I came prepared, with a presentation and a large TV (they had no overhead projector), as well as some science kits I had collected. The initial demonstration was very successful with batteries and lamps, interconnecting wires and demonstrated series and parallel circuits. The kids were interested and entertained. The science kits I used weren’t new so it was a challenge to get everything working – on three separate tables and at the same time. Next, I did a resonance and tuned circuit demonstration. It was a little over their heads, and the wheels started to come off my presentation train – some of the kids were still playing with the lamps and a couple were bored and started shorting out the batteries. One inquisitive participant kept asking questions – reminded me of myself a few years back. I left them with some Crystal Radio Kits that piqued their interest.

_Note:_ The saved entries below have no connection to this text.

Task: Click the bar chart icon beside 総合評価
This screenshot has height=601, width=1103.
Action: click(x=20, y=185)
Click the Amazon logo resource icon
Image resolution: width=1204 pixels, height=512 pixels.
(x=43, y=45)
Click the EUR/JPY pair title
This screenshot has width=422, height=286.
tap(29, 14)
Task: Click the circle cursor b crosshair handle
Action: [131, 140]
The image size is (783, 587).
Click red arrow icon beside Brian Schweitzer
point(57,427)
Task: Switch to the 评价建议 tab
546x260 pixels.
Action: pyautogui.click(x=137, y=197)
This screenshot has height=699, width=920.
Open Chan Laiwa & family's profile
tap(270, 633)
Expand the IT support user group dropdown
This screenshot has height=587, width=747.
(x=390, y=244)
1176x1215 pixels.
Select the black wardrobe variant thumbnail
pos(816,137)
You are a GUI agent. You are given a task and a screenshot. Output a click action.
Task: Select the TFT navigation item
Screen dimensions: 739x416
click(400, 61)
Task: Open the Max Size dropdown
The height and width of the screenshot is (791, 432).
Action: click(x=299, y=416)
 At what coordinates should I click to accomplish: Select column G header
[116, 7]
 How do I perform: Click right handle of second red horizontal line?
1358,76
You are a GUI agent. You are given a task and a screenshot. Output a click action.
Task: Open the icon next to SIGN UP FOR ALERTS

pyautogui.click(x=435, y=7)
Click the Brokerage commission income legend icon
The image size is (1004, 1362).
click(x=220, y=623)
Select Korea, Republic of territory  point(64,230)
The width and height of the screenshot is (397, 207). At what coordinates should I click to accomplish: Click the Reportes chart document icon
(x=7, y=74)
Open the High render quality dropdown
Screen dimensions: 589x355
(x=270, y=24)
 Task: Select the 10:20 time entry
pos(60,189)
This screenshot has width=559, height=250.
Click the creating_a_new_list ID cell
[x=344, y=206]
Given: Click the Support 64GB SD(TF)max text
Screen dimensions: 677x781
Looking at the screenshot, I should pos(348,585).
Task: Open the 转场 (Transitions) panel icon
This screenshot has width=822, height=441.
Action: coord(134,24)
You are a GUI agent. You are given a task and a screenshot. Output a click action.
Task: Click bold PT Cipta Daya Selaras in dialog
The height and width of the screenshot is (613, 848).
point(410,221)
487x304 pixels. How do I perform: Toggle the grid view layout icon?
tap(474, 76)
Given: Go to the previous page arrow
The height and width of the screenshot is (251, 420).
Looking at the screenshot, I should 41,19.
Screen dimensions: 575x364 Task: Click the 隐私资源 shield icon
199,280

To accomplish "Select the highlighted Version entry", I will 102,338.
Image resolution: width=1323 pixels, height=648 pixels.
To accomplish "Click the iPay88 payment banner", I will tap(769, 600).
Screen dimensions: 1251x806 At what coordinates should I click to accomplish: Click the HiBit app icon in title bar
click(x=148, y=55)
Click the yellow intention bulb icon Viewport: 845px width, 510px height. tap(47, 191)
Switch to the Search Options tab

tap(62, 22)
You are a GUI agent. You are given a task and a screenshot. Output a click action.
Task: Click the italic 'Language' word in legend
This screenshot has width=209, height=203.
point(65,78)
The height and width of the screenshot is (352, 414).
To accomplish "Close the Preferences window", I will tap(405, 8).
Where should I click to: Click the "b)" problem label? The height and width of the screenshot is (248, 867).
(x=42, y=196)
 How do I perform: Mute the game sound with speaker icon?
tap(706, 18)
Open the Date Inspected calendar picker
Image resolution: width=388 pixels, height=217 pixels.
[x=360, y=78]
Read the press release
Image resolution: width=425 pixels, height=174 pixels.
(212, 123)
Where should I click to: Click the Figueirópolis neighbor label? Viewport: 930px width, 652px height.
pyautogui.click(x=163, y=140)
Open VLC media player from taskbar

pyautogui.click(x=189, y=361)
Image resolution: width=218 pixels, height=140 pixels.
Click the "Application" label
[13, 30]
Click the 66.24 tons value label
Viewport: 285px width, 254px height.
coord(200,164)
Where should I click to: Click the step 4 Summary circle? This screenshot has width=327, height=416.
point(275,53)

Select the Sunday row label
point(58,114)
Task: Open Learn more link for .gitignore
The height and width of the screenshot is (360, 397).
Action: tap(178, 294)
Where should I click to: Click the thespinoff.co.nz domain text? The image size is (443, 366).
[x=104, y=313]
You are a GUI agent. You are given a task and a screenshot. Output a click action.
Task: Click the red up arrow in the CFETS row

Next, I covered semi-conductors, microelectronics and computers, which got a mixed reaction. I showed off a simple timer circuit, complete with blinking lights. Everybody loves blinking lights. They knew what computers were, of course, but were less interested in how they were designed and built. I brought a new Raspberry Pi and showed that off. For anyone who isn’t familiar with it, the Raspberry Pi is an inexpensive computer about the size of a credit card. It plugs into a computer monitor or TV, and uses a standard keyboard and mouse. People of all ages and abilities can learn more about computing, plus gain basic knowledge about programming in languages such as Scratch and Python. It can do almost everything a desktop computer can – browse the Internet, play videos, create spreadsheets and other documents and play games. I gave a basic computer demonstration using the Raspberry Pi, but much to the kids’ dismay I didn’t bring any games for it. I showed off MIT’s Scratch programming language, but unfortunately the kids didn’t seem interested in programming. As fate would have it, the adult crowd included two Florida Atlantic University (FAU) Engineering interns, who I spoke with at length after the class. I had brought some older version Raspberry Pi’s to give away and since they were designed for the educational market, I saw to it that they went to good homes with the FAU students.

When it was over, I was exhausted. Keeping a large number of kids entertained is very hard work – I’m impressed by teachers who do this every day! Despite being a novice educator, I must have left a good impression, because they asked me back. For next year’s VTO day I’ll be sure to include MineCraft on the Raspberry Pi!